Silver John doesn't negotiate with the woman who all but admits to serving the devil.  He doesn't lay out a welcome mat in the hopes that love will conquer all.  He doesn't refuse to fight back, because "fighting back makes us the same as the person attacking us."  He hits the witch square in the face with a pail of holy water and washes her darkness from the face of the earth, Dorothy style! 

(As ends all the best fairy tales in which the evil snake is vanquished, Zeb can finally get with the fair maiden Tilda.  Is there a more suitable ending for a Chirstian tale than the lovely couple going forth and multiplying?  I think not.)

Interestingly, when the carpenter himself does make an appearance, it is to build a bridge rather than a wall.  Of course, the peace that He makes between neighbors who have fallen out is the peace among neighbors and equals and men of good will, rather than the peace of those who would trespass and impose upon their neighbor who lives at a higher elevation - an important distinction and one so self-evident as to be literally unremarkable to the common sensical among us. 

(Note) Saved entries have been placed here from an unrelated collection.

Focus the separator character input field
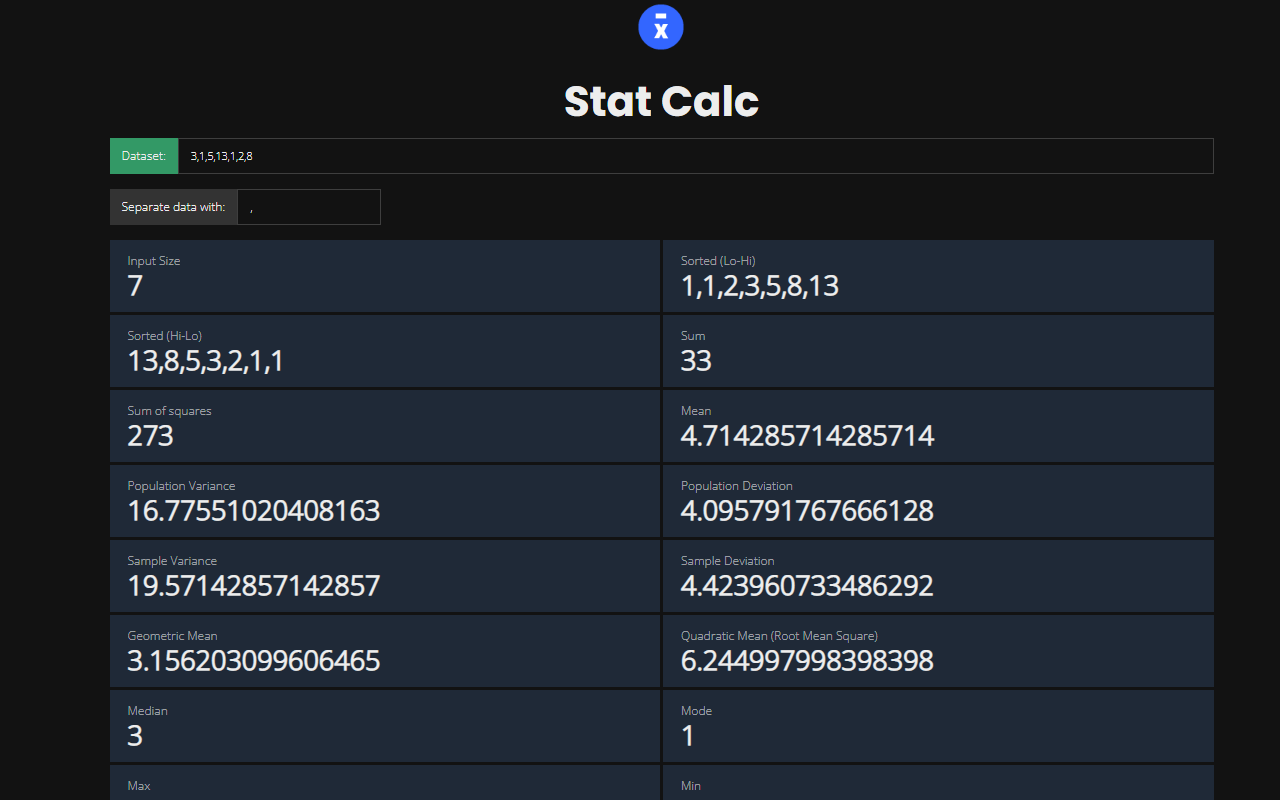click(x=309, y=207)
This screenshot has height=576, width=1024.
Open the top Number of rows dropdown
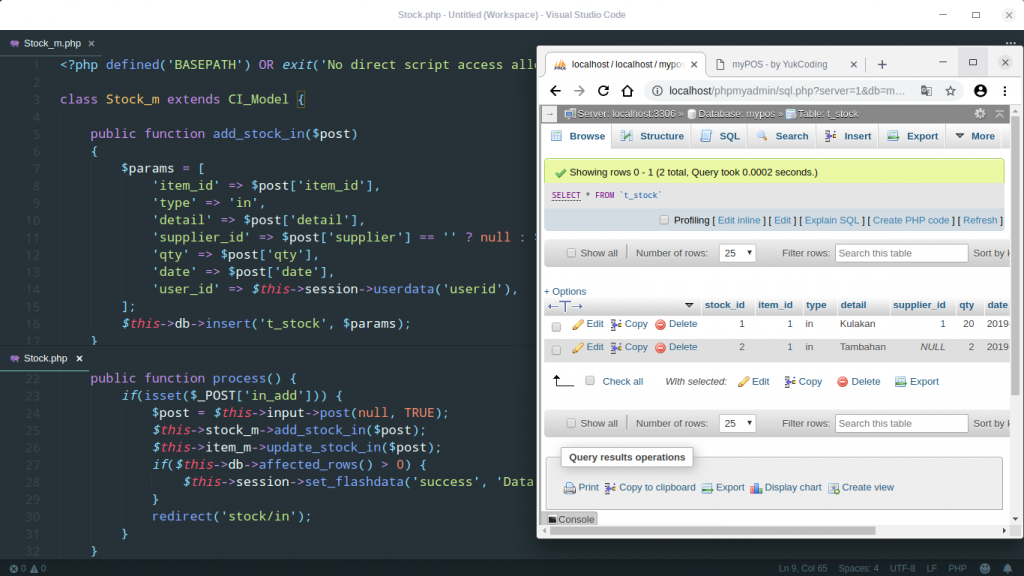tap(738, 253)
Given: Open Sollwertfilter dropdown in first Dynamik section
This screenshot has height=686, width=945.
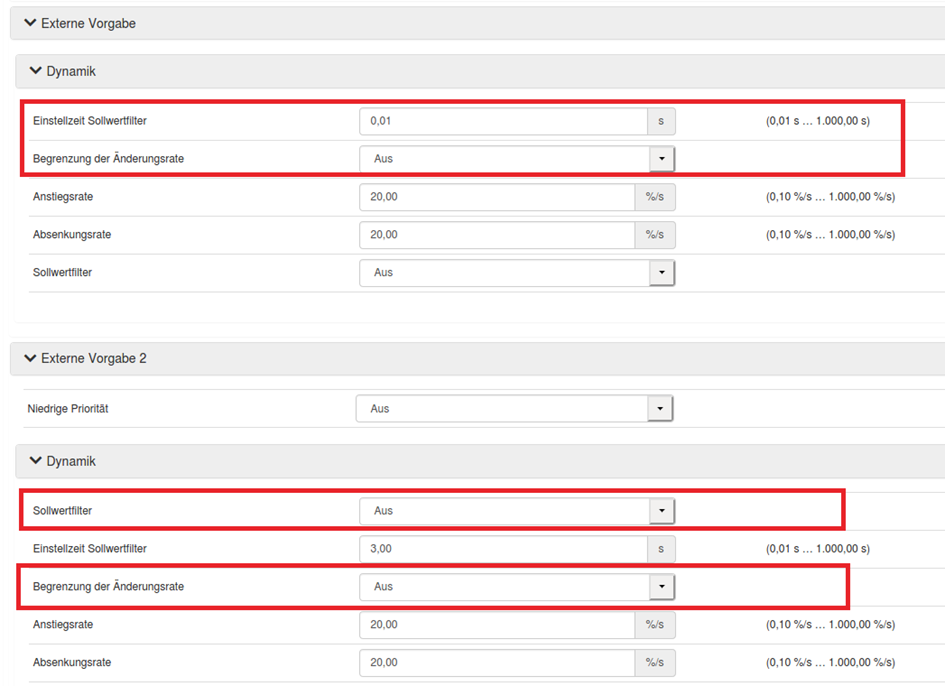Looking at the screenshot, I should 517,273.

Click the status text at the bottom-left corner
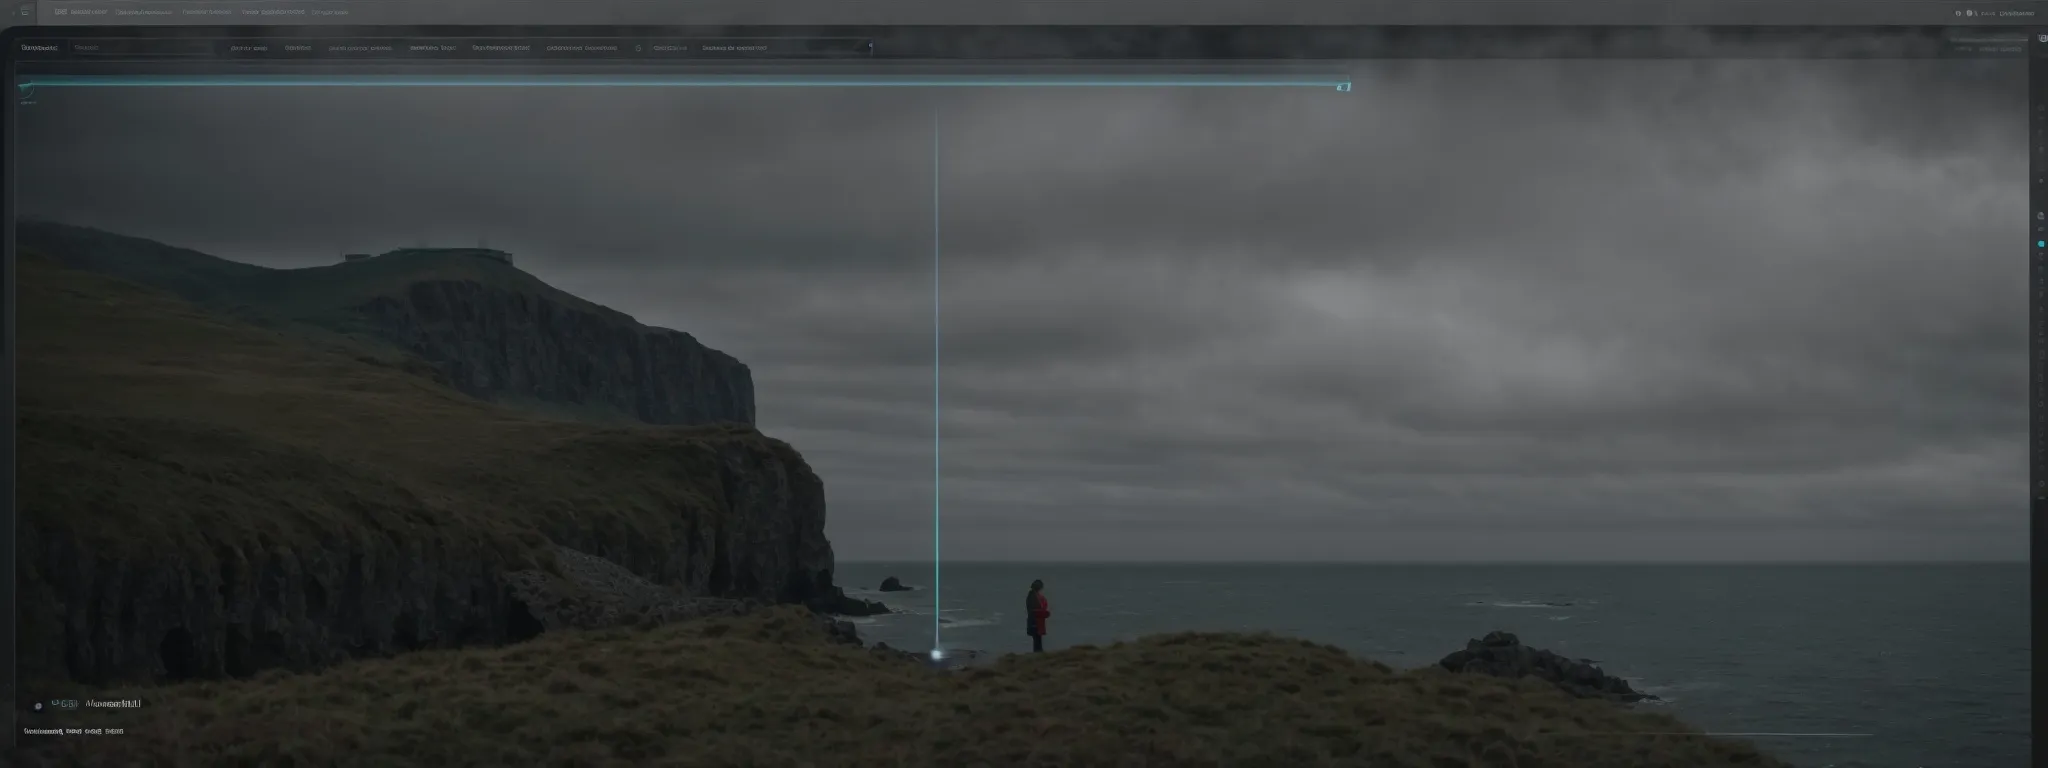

And yet, it is in these simple, home spun tales that we see the true genius of stories like One The Hills and Everywhere.  They do not require a deep understanding of Biblical scholarship, or a fervent belief in the minutiae of say, the Catholic Catechism.  These are simply the natural sort of spook tale that can bridge the gap between religious and secular.  They appeal to everyone, and touch on deeper truths about mankind and his place in it - deeper truths than you can find in the bleak secularism of today's culture where nothing matters and everyone is fine and the worst things you can do are resist temptation and fight back against those who would lay the slave chains of sin lightly upon your shoulders.

And that's what makes them so dangerous to the Adversary.  And that's why they have to be memory holed by Fire Departments of the Bradbury type. 

And that's why reading books like Who Fears the Devil can be a superversive act of defiance.